My 2990WX

Message boards : Number crunching : My 2990WX
Message board moderation

To post messages, you must log in.

Previous · 1 · 2 · 3 · 4 · 5 . . . 7 · Next

AuthorMessage
Profile Tom M
Volunteer tester

Send message
Joined: 28 Nov 02
Posts: 5124
Credit: 276,046,078
RAC: 462
Message 1966879 - Posted: 24 Nov 2018, 18:32:02 UTC
Last modified: 24 Nov 2018, 18:34:27 UTC

I went back and re-read the article where I got the "46 cores" recommendation and realized he actually had multiple results that would turn into likely testing points.
The article is here: https://www.reddit.com/r/Amd/comments/9mhr5q/amd_threadripper_2990wx_for_scientific_workloads/

If I am understanding it more clearly this time my test points are 20 cores, 32 cores, 40 cores and 46 cores (since I am already testing that number).

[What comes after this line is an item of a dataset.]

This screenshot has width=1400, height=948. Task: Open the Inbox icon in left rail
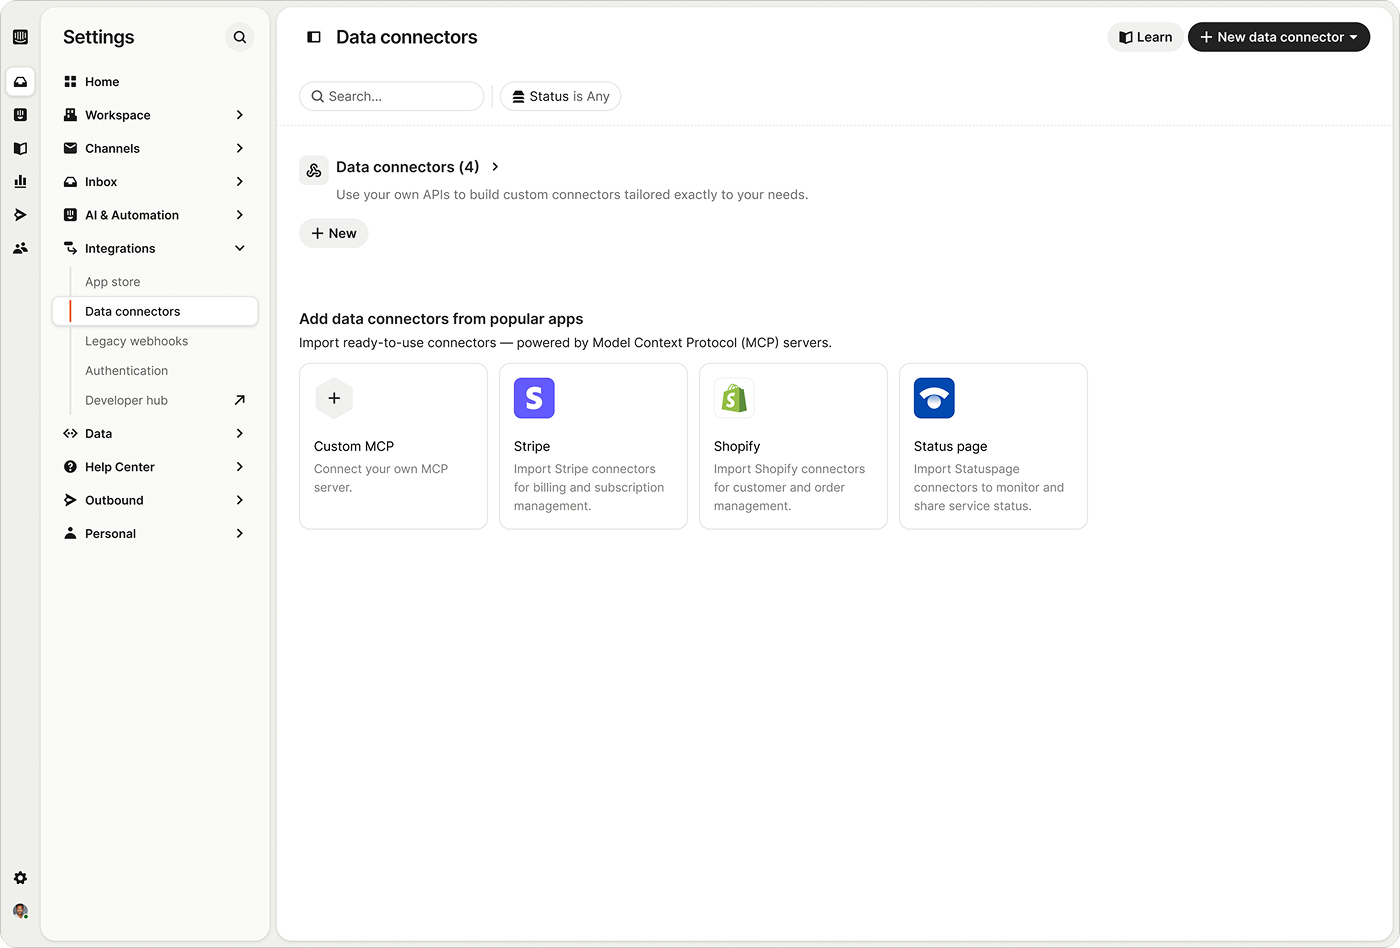(x=20, y=82)
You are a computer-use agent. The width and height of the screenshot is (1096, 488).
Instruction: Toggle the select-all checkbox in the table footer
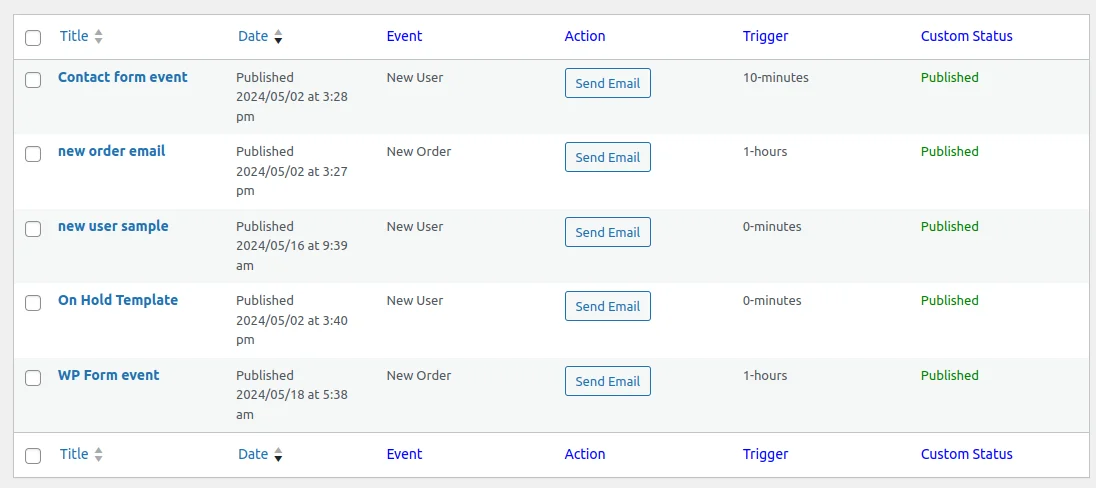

Since I have already experimented for a couple of days at 24 cores and 56 cores I will not re-try those for longer periods at this time.

The distinction between 40 cores and 46 cores lies in the plateau side each represents. 40 is the beginning of that plateau and 46 is the end. After that he reports results that go down.

Right now I am getting an estimated processing time for 46 cores of between 1 hour 40 minutes and 1 hour 36 minutes. This is the lowest time estimate I have gotten since I started running at 3.7GHz without interruptions. Next Tuesday sounds like a good time to move it to the 40 core setting and see if anything shifts.

I am not expecting a shift. After the new ram is installed I am going to continue running at 3.7GHz and 40 cores long enough to see if anything shifts.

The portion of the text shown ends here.